DOCUMENT PASSAGE:
# Derivative Rules via Dual Numbers

## July 23, 2022 | 1 minute, 41 seconds

This post is a tidbit that I wrote on a whim.

Let $$\varepsilon_1$$ be an indeterminate such that $$\varepsilon_1^2=0$$.

Then for an analytic function $$f$$, $$f(a+b\varepsilon_1)=f(a)+f'(a)b\varepsilon_1$$ for some $$a,b\in\mathbb{R}$$, using the Taylor series of $$f$$ centred at $$a$$.

## Equivalence of dual numbers

Two dual numbers $$u=a+b\varepsilon_1$$ and $$v=c+d\varepsilon_1$$ are equal iff $$a=c$$ and $$b=d$$ for $$a,b,c,d\in\mathbb{R}$$.

Proof: $$a+b\varepsilon_1=c+\varepsilon_1\implies (a-c)=(d-b)\varepsilon_1$$. Multiplying both sides by $$\varepsilon_1$$ gives $$(a-c)\varepsilon_1=(d-b)\varepsilon_1^2=0$$. Since $$\varepsilon_1$$ is non-zero by definition, we have that $$a-c=0\implies a=c$$. It follows, therefore, that $$b=d$$ by the same reasoning.

(Note that the reverse is fairly trivial; if $$u=a+b\varepsilon_1$$ and $$a=c$$ and $$b=d$$, then $$u=c+d\varepsilon_1=v$$.)

## Chain Rule

Let $$F(x)=f(g(x))$$; then $$F(a+b\varepsilon_1)=F(a)+F'(a)b\varepsilon_1$$.

On the other hand, $$f(g(a+b\varepsilon_1))=f(g(a)+g'(a)b\varepsilon_1)=f(g(a))+f'(g(a))g'(a)b\varepsilon_1$$.

Equating the above equations, we have that:

$F(a)+F'(a)b\varepsilon_1 = f(g(a))+f'(g(a))g'(a)b\varepsilon_1$

By Equivalence of Dual Numbers, we have that:

$F(a) = f(g(a))$

$F'(a)b=f'(g(a))g'(a)b\implies F'(a)=f'(g(a))g'(a)$

Therefore:

$\frac{\text{d}}{\text{d}x}f(g(x))=f'(g(x))g'(x)$

## Product Rule

Let $$F(x)=f(x)g(x)$$; then $$F(a+b\varepsilon_1)=F(a)+F'(a)b\varepsilon_1$$.

INSTRUCTION 1: In the post on derivative rules via dual numbers, rewrite the paragraph beginning "Two dual numbers" more briefly while keeping its main facts.
INSTRUCTION 2: Carry on the post on derivative rules via dual numbers, beginning right after its last line.

DATASET EXCERPTS:

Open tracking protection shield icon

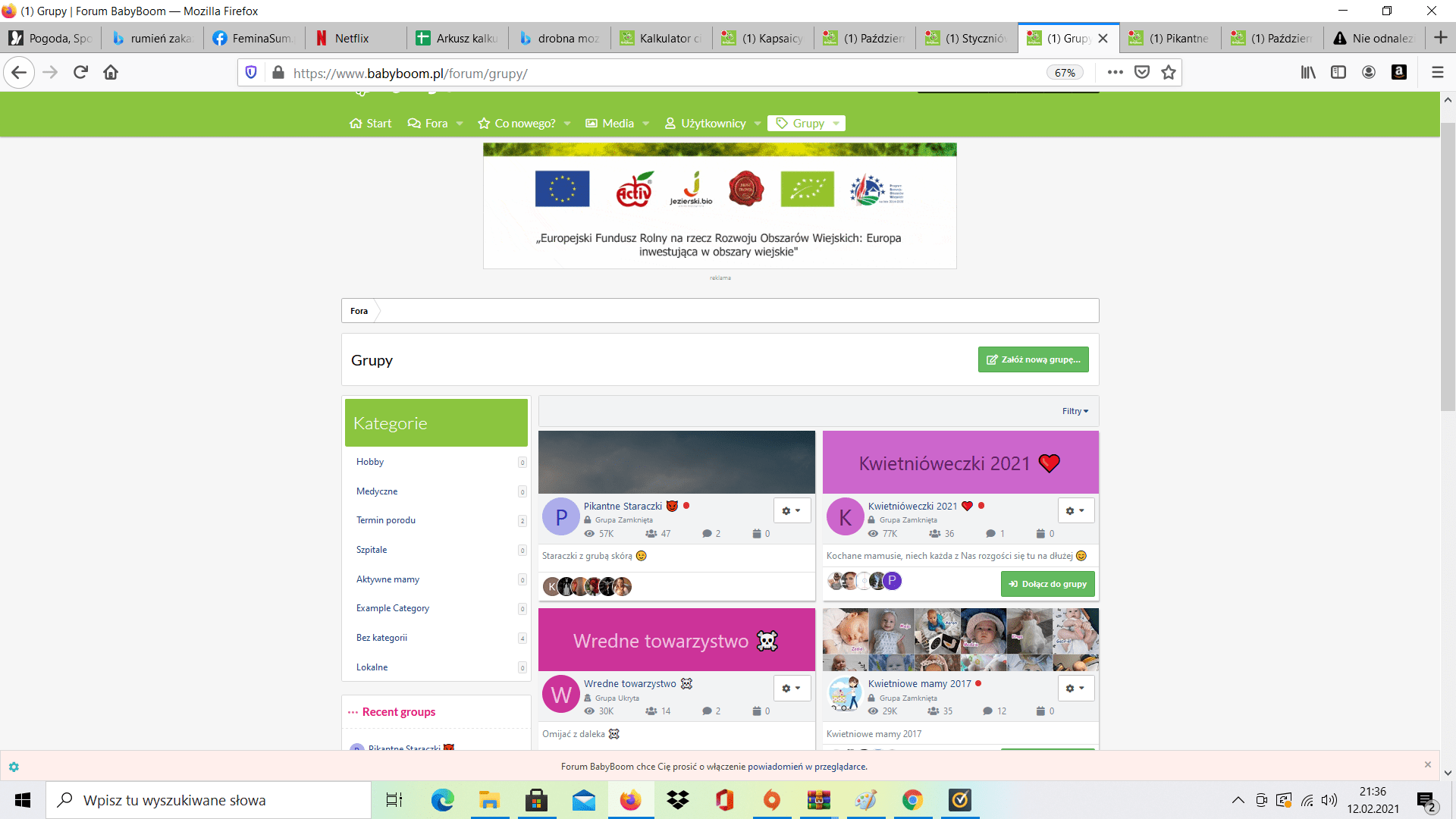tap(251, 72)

--

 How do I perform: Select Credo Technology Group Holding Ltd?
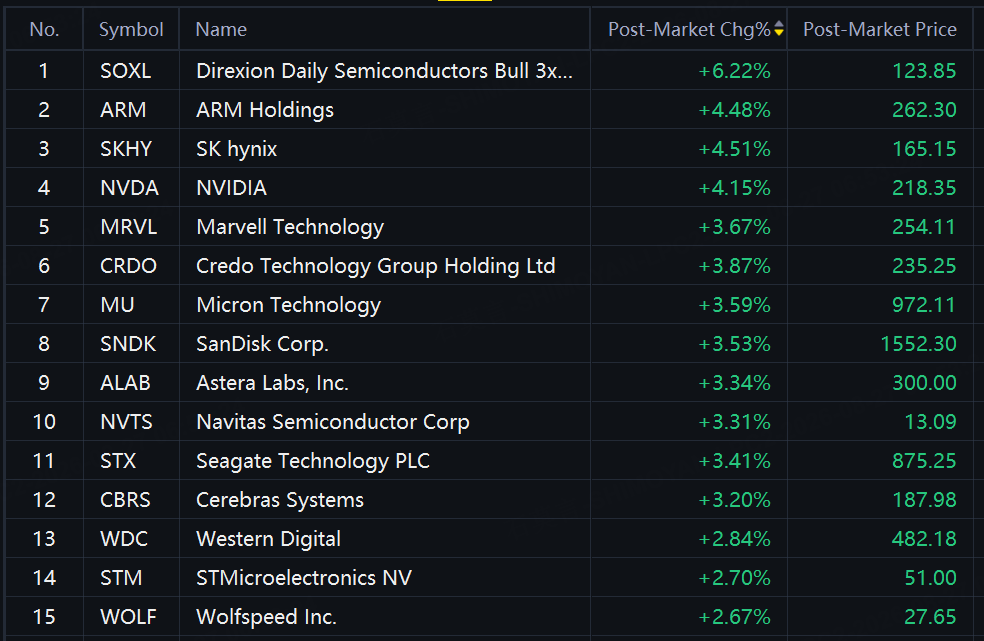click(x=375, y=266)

TASK ANSWER 1: Dual numbers $$a+b\varepsilon_1$$ and $$c+d\varepsilon_1$$, with $$a,b,c,d$$ real, are equal exactly when $$a=c$$ and $$b=d$$.

TASK ANSWER 2:
On the other hand, $$f(a+b\varepsilon_1)g(a+b\varepsilon_1)=(f(a)+f'(a)b\varepsilon_1)(g(a)+g'(a)b\varepsilon_1)$$. Expanding and factoring into real and non-real parts, we get $$f(a+b\varepsilon_1)g(a+b\varepsilon_1)=f(a)g(a)+(f(a)g'(a)+f'(a)g(a))\varepsilon_1$$.

Equating the above equations once again, we get:

$F(a)+F'(a)b\varepsilon_1 = f(a)g(a)+(f(a)g'(a)+f'(a)g(a))\varepsilon_1$

By Equivalence of Dual Numbers, we have that:

$F(a) = f(a)g(a)$

$F'(a)b = f(a)g'(a)+f'(a)g(a)b\implies F'(a) = f(a)g'(a) = f(a)g'(a)+f'(a)g(a)$

Therefore:

$\frac{\text{d}}{\text{d}x}f(x)g(x)=f(x)g'(x)+f'(x)g(x)$

## Quotient Rule

Let $$F(x)=\frac{f(x)}{g(x)}$$; then $$F(a+b\varepsilon_1)=F(a)+F'(a)b\varepsilon_1$$.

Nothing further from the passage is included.